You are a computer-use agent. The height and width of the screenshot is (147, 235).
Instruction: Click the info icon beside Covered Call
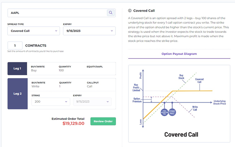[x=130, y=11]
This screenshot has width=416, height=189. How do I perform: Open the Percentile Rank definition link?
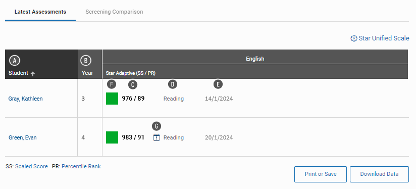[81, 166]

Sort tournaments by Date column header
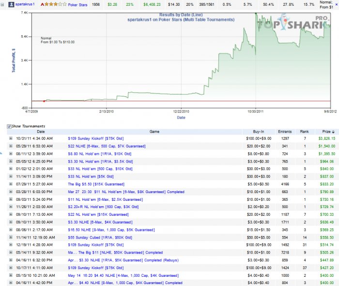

### SHORT PROBLEM
Please copy out every line of the records above word for word, leaving out the pictures.

### THE ANSWER
You are a computer-use agent. The height and width of the screenshot is (147, 235).
Instruction: Click the info icon beside Covered Call
[x=130, y=11]
This screenshot has width=416, height=189. How do I perform: Open the Percentile Rank definition link?
[81, 166]

Sort tournaments by Date column header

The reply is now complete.